Gamereactor is a Nordic online media network covering video games in multiple languages and a former freesheet magazines network. In 2013, it was "one of the biggest games publications in Europe" according to Develop.

== History ==
The Gamereactor website was started by Egmont Digital in 1998. Also in 1998, brothers Morten Reichel and Claus Reichel launched online and print magazine Gamez.dk in Denmark, which took over the online sites Gamereactor Denmark, Sweden and Norway (.dk/.se/.no) from Egmont in January 2002.

In 2001, they released Gamereactor Magazine in Norway and soon after in Sweden. Since late 2007 Gamereactor has also been available in Finland, and it also launched in Germany (Online only) in 2009. In 2010 they launched in Italy (Online only), and a Portuguese version came online in 2013. Gamereactor later opened outlets in France in November 2016, The Netherlands in January 2017, and China in January 2018.

On 1 September 2008, Gamereactor International was launched, an English edition of the website and the magazine (PDF). It features news, previews and reviews, with a special interest in the Nordic gaming industry, as well as video content from GRTV. The print magazine launched in the UK in 2013, and in 2017 Gamereactor launched a cross-network English language esports sub-site covering competitive gaming.
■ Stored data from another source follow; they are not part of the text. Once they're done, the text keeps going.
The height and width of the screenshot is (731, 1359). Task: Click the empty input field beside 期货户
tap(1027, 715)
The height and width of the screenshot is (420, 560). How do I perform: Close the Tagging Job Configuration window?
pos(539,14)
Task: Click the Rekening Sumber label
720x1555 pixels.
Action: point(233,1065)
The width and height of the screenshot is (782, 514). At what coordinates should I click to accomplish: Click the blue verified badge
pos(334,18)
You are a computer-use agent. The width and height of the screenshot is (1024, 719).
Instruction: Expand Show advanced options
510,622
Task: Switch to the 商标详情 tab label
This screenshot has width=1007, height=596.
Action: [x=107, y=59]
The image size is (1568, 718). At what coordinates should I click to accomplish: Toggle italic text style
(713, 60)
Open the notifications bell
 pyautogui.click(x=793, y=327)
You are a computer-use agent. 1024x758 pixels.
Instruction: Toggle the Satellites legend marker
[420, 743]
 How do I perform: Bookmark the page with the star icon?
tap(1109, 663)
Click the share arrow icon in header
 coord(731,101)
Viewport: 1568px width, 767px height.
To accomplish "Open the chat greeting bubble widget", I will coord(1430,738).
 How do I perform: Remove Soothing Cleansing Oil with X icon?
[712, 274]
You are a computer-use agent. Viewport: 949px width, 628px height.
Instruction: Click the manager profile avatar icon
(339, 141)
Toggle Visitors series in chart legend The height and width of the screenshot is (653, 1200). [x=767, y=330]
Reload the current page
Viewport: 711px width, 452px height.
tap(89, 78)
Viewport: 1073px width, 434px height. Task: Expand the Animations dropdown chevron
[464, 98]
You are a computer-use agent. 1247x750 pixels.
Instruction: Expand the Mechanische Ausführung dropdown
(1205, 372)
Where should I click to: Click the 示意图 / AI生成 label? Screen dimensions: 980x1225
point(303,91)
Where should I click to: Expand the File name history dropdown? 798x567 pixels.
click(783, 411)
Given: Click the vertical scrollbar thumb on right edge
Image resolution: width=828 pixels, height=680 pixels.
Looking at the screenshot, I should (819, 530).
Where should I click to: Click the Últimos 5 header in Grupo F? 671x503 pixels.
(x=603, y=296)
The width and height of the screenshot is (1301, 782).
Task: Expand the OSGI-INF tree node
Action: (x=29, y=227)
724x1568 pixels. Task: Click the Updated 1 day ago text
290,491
In November 2014, the print magazines were discontinued. It was free and distributed via game stores and electronics retailers in Denmark, Sweden, Finland, Norway, Germany and the UK. The magazine had eight issues every year (not in January or July), and was published in Danish, Norwegian, Swedish, German, English and Finnish.

In September 2026, the Swedish Gamereactor site was transferred to new management with the editorial team writing a "goodbye" post. Editor Petter Hegevall left Gamereactor and started a new magazine Missil.

=== Editors ===

- Magnus Groth-Andersen - Danish Editor/Global Editor-in-chief
- Petter Hegevall - Swedish Editor/Art Director
- Jonas Mäki - Swedish Editor
- Silje Slette, Eirik Furu - Norwegian Editors
- Markus Hirsilä - Finnish Editor
- Mike Holmes - British/International Editor

== Reception ==
In 2004, Gamereactor Art Director Petter Hegevall was nominated by Sveriges Tidskrifter Swedish Design Awards. In 2013, Gamereactor Magazine (UK) was nominated in the best Print Magazine category at the Games Media Awards, and in 2015 the team were nominated in the Best Editorial Team (Print) category.

In June 2013, the magazine cover contained a The Last of Us artwork that was modified to remove the character Ellie. The editor posted a blog explaining it was a "pure design issue" and that they have previously modified artwork for covers.